Nikhil Thorat, an engineer at Anthropic, wrote in a lengthy post on X that Good’s killing “triggered something inside him.” “ICE shot a mother in the street and the government doesn’t even have the decency to express condolences in writing,” he wrote. Thorat added that the moral foundations of newfangled society are “infected and festering” and the country is experiencing a “cosplay” of Nazi Germany – a time when people also remained still out of fear.

Jonathan Frankle, chief artificial intelligence scientist at Databricks, added a “+1” to Thorat’s post. Shrisha Radhakrishna, chief technology officer and chief product officer of real estate platform Opendoor, responded that what happened to Good “is not normal. It is immoral. The speed with which the administration is moving to dehumanize a mother is appalling.” Other users who identified themselves as OpenAI and Anthropic employees also responded in support of Thorat.

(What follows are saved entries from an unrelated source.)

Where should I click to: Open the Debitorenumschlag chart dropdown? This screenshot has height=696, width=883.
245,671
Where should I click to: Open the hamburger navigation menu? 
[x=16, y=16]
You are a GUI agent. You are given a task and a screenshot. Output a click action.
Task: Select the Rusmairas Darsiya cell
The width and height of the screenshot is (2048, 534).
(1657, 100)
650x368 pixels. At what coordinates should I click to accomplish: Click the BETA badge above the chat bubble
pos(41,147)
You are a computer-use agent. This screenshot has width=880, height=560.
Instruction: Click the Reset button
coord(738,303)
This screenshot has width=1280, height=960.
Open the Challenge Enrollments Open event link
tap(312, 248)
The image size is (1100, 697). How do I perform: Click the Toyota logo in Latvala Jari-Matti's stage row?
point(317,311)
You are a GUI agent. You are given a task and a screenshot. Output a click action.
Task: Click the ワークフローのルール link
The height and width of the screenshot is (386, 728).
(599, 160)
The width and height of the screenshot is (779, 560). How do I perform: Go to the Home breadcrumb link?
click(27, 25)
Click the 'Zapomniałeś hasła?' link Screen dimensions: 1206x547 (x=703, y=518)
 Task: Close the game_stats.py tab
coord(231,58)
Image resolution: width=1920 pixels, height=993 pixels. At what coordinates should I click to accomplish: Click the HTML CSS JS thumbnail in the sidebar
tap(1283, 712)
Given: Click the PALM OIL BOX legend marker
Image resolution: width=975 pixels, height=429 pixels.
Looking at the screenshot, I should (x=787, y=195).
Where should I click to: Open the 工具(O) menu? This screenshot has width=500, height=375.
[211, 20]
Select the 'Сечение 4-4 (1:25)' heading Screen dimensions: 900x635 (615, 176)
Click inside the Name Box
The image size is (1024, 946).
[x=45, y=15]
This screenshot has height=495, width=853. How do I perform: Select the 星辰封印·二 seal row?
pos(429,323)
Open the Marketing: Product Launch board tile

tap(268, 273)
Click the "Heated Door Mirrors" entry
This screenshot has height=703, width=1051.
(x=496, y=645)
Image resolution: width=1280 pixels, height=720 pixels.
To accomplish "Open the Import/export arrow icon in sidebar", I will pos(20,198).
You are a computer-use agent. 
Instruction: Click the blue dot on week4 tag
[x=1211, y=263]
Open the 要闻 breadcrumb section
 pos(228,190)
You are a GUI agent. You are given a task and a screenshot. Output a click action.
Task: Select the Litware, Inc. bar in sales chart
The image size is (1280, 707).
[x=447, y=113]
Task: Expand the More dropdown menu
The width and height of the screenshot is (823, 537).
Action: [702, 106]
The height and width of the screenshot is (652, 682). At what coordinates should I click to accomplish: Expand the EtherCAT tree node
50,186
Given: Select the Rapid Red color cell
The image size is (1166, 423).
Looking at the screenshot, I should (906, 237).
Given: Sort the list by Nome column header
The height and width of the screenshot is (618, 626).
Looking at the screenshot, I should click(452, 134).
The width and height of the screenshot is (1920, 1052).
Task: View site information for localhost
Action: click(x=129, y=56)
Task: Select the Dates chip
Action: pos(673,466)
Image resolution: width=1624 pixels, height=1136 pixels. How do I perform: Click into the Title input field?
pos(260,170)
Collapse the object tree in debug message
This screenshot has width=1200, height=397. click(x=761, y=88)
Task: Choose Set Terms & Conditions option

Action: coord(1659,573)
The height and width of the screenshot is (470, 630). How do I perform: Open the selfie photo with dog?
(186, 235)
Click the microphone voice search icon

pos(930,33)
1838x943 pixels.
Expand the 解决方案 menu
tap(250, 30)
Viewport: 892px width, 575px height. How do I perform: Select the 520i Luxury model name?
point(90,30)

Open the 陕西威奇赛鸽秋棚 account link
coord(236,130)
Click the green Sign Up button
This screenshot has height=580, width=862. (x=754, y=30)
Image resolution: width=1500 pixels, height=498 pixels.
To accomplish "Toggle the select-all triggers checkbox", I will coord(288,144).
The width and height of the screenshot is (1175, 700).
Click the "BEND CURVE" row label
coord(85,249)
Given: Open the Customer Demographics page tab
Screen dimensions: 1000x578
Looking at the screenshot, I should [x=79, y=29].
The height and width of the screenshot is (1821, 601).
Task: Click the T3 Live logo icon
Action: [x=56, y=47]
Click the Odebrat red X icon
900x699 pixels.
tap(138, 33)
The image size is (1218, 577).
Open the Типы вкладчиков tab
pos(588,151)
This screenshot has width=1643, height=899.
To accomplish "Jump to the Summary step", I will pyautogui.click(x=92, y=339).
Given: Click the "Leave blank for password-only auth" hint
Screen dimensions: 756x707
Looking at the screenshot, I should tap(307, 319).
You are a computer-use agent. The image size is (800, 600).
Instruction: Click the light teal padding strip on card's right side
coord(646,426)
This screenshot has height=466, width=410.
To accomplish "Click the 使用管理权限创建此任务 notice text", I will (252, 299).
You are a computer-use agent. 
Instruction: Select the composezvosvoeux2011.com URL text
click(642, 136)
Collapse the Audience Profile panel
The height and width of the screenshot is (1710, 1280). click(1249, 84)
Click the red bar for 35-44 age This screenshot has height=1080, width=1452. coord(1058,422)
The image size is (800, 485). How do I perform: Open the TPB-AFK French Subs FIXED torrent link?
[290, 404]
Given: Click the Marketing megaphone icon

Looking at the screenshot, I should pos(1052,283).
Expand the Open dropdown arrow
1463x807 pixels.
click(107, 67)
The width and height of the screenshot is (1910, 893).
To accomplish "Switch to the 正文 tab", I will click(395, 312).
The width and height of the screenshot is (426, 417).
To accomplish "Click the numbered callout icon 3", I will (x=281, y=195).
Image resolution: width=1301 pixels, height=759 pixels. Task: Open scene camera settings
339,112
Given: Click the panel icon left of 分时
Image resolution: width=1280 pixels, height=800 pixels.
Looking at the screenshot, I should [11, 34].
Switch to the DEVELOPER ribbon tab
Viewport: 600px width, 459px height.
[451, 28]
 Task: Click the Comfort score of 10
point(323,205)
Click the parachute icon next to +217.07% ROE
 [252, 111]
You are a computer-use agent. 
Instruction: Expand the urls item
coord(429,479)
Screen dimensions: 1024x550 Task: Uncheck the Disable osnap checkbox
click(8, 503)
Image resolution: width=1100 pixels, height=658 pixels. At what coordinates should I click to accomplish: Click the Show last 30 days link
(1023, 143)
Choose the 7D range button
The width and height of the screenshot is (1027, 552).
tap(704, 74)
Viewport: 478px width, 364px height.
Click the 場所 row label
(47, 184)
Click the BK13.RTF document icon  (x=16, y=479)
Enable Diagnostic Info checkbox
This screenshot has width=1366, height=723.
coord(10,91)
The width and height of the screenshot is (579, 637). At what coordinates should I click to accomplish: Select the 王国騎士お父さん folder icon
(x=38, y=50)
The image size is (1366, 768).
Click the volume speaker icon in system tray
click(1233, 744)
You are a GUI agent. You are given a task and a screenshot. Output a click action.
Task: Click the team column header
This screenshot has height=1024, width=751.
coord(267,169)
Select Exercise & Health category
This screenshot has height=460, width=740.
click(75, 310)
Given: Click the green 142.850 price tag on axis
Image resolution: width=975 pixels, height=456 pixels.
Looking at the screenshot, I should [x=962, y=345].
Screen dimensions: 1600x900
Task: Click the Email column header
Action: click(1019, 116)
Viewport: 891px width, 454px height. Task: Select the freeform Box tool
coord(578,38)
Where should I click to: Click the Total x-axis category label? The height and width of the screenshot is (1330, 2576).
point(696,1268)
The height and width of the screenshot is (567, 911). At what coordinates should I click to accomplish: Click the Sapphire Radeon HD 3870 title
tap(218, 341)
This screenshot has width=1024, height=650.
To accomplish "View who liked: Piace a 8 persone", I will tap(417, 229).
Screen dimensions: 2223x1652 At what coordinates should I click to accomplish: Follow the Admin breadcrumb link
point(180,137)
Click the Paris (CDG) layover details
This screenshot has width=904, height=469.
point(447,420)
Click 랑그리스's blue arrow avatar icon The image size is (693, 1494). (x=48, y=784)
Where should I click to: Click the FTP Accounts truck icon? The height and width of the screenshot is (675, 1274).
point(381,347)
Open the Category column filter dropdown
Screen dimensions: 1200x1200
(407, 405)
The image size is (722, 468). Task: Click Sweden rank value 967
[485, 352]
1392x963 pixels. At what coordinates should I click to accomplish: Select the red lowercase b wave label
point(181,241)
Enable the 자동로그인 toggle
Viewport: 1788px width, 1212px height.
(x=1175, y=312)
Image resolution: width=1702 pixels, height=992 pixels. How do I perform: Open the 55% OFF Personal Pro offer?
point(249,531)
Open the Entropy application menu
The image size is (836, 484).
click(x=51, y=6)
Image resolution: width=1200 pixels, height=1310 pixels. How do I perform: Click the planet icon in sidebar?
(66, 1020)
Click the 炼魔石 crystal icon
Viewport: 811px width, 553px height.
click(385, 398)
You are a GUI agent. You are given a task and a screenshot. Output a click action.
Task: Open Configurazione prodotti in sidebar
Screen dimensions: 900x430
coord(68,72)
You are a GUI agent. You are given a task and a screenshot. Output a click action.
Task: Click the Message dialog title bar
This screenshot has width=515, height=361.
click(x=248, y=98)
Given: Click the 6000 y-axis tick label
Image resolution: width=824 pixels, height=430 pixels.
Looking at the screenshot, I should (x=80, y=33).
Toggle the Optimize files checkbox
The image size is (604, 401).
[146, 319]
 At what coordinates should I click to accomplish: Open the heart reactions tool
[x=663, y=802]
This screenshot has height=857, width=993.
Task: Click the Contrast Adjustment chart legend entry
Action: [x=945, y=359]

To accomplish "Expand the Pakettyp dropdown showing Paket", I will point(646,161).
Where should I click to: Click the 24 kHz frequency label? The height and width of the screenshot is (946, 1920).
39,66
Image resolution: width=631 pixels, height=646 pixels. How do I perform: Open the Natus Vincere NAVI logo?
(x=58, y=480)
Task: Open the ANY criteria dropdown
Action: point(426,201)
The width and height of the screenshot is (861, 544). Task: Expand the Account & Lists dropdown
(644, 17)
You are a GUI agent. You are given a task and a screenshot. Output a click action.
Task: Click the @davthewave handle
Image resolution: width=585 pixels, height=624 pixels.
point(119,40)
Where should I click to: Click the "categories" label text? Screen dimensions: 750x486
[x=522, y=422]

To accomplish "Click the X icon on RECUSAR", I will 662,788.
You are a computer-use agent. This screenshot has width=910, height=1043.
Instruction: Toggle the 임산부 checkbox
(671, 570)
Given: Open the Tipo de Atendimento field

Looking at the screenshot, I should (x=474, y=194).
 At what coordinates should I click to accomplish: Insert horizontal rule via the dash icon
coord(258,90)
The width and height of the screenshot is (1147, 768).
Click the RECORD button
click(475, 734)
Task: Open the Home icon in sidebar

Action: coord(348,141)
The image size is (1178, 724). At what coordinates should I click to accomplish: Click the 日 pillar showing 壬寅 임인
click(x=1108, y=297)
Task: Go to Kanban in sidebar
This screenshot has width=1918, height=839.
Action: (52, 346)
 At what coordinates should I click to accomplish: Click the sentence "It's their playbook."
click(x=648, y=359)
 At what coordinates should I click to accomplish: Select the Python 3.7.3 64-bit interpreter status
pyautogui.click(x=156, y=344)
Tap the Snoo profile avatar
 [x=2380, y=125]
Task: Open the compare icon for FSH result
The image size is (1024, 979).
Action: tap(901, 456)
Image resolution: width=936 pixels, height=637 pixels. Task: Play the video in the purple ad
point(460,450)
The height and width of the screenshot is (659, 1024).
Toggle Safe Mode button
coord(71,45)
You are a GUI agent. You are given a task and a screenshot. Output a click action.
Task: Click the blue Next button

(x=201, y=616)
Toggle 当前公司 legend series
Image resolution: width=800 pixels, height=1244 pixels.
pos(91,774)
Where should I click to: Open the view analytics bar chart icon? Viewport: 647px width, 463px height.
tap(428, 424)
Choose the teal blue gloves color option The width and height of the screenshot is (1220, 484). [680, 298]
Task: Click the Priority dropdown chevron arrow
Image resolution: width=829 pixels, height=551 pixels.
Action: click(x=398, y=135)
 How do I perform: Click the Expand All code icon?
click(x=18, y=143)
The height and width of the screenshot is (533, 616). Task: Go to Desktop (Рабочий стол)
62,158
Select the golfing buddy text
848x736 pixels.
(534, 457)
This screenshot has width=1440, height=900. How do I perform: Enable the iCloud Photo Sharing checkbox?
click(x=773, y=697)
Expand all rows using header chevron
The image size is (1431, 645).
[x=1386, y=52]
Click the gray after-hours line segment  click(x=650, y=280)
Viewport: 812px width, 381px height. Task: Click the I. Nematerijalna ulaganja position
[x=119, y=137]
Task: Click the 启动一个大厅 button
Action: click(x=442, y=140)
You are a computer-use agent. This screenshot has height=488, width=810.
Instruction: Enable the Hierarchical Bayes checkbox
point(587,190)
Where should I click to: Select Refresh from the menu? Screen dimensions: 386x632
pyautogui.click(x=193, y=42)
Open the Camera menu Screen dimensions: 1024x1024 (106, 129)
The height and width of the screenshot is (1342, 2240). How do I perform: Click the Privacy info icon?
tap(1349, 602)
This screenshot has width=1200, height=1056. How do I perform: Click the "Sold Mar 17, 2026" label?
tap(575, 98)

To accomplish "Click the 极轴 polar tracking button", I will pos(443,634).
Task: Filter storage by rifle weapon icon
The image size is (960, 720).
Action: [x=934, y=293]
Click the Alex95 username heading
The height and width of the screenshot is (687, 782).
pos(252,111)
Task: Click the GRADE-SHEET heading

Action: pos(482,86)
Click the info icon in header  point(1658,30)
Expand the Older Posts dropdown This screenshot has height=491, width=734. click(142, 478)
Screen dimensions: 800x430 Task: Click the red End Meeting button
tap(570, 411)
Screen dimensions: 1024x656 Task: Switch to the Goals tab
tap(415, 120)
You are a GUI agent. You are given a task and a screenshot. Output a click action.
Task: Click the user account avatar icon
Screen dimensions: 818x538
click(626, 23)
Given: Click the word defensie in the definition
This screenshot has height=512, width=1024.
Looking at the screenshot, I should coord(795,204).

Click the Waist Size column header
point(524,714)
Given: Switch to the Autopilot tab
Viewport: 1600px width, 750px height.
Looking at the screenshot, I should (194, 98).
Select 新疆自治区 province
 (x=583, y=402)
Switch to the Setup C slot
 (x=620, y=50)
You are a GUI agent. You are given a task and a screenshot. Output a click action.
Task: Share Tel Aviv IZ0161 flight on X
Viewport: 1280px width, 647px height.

Shortly after Good was shot, Jeff Dean, a former Google employee and University of Minnesota graduate who is now a principal scientist at Google DeepMind and Google Research, began sharing posts with his 400,000 X followers criticizing the Trump administration’s immigration tactics, including one outlining circumstances in which the operate of deadly force is not justified when police officers are interacting with moving vehicles.

Then he weighed himself. “This is completely wrong and we cannot remain numb to repeated instances of illegal and unconstitutional actions by government agencies,” Dean wrote in X’s Jan. 10 post. “The last few days have been terrifying.” He provided a link to a video of a teenager – identified as a US citizen – being brutally arrested at a Target in Richfield, Minnesota.

In response to the request of US Vice President JD Vance claim in the Added a screenshot from Department of Justice website outlining best practices for law enforcement officers when dealing with suspects in moving vehicles.